Skydiving accident survivor wins $760K lawsuit

Image 1 of 5

The victim of a parachute accident has won a lawsuit against the Oklahoma-based operator of a skydiving company.

In January 2014, Makenzie Wethington and her father traveled from their home in Joshua to Pegasus Air Sports Center near Chickasha, Okla., where 16-year-olds with parental consent could skydive.

In a decision he would come to regret, Joseph Wethington gave consent for his daughter to jump. He jumped first and was on the ground watching in horror as Makenzie followed.  He said her chute was tangled and not fully open.

"All she was doing was just spiraling down, you know," he said.

A mound of dirt blocked him from seeing her hit the ground but he was there seconds later.

"She was just trying to breathe and you could see the fear in her eyes," Joseph said.  "When she opened her eyes you could just see. When she did breathe, she just let out a horrifying scream.  It was terrible."

Makenzie suffered injuries to her liver, kidney and brain.  She also broke her pelvis, lumbar spine, shoulder blade and several ribs.

Pegasus Air Sports Center owner Robert Swainson claimed initially there was nothing wrong with the parachute. The Wethingtons sued him claiming Makenzie did not receive proper training and was given a small, high-speed parachute.

The Wethington's attorney, Robert Haslam, said Swainson sold his business and failed to show for any of the court hearings. He apparently left for England, so it's not clear if the Wethingtons will ever receive the $760,000 a federal court awarded them.

"We'll have to go through the treaties.  I'm in the process of talking with an attorney from England to go over and try to collect the judgment," Haslam said.  "We're not gonna quit.  Put it that way. We'll see what happens."
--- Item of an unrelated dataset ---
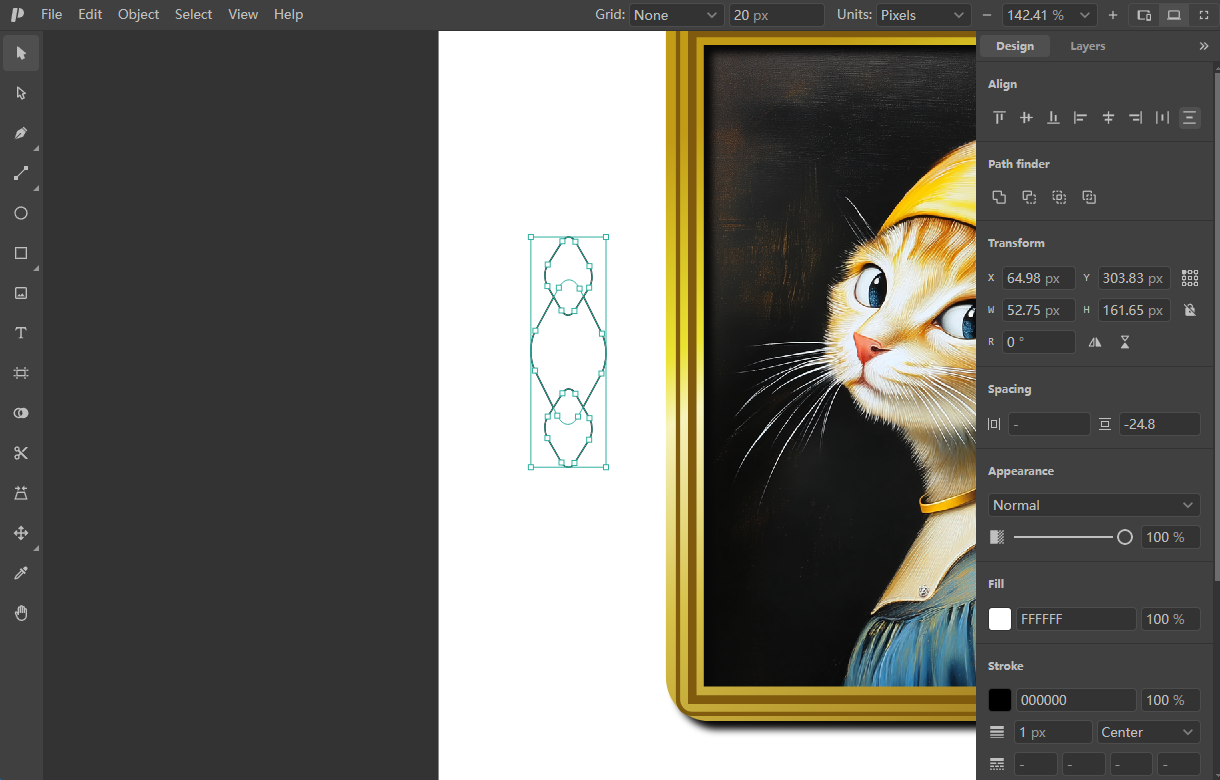Apply the Union path finder operation
The image size is (1220, 780).
(x=999, y=197)
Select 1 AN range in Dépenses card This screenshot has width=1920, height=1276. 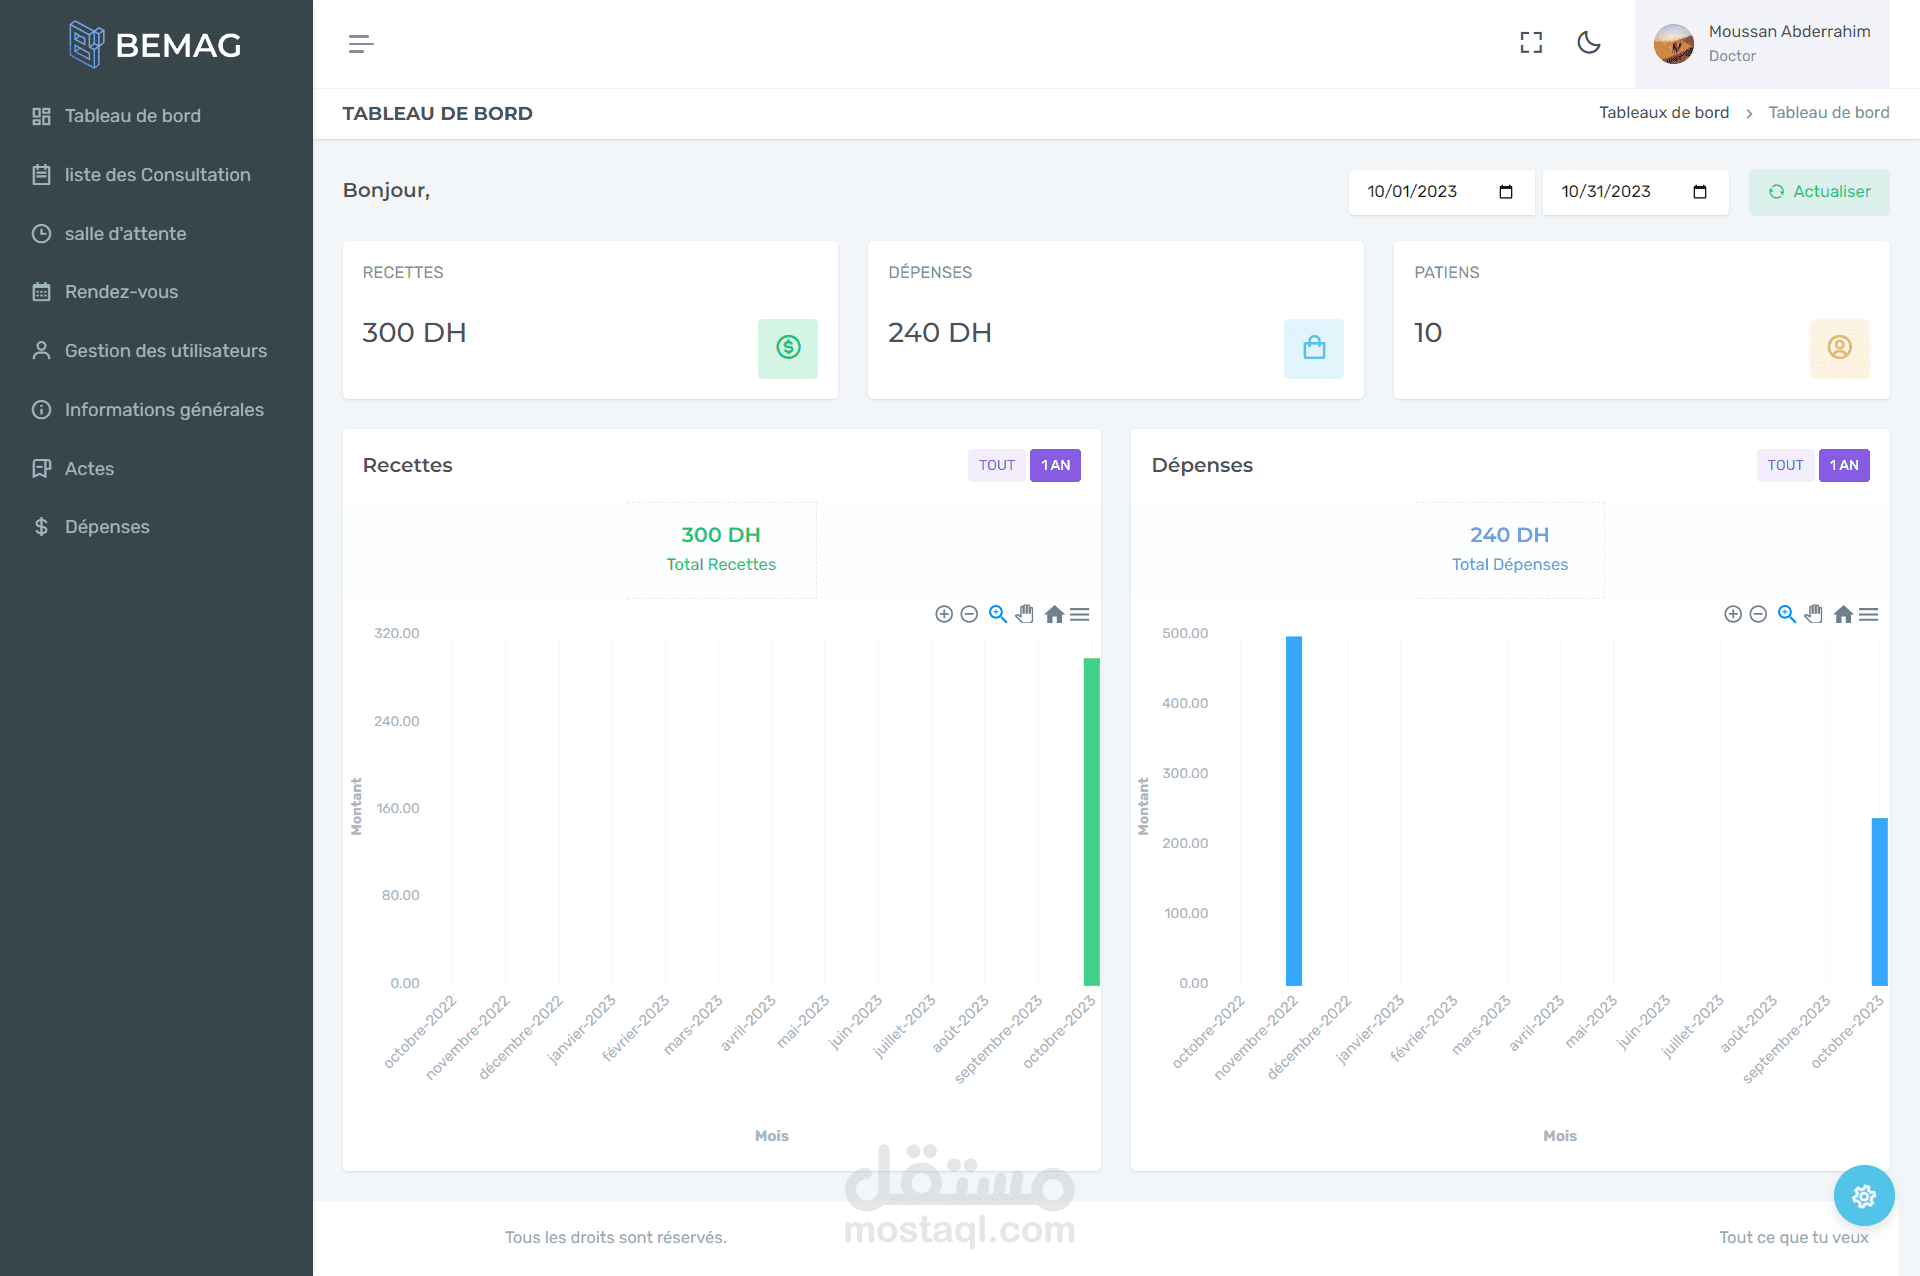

After several weeks of therapy at Baylor Hospital in Dallas, Makenzie was able to go home to Joshua.  Doctors were amazed that she'd survived and also at the speed of her recovery.  She graduated near the top of her high school class and is now attending Sam Houston State University.

FOX 4's Richard Ray talked with her by phone.

"I still have problems with my kidneys. I get kidney infections quite often. But I've recovered quite remarkably," Makenzie said.

Richard Ray asked:  "Any intention to ever skydive again?"

"Absolutely not," she said.

Since Makenzie's accident, the U.S. Parachute Association has changed a rule that used to allow 16 and 17-year-olds to jump with a parent's consent.  Now the minimum age nationwide is 18.